ACTION ITEM: The expected output is every line below, reproduced exactly.

RAW DATA:
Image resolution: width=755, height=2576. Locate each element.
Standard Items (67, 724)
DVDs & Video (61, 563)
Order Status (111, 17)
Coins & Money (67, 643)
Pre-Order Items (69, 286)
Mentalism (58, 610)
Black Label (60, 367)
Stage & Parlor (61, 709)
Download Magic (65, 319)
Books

SOLUTION:
Image resolution: width=755, height=2576. Locate each element.
Standard Items (67, 724)
DVDs & Video (61, 563)
Order Status (111, 17)
Coins & Money (67, 643)
Pre-Order Items (69, 286)
Mentalism (58, 610)
Black Label (60, 367)
Stage & Parlor (61, 709)
Download Magic (65, 319)
Books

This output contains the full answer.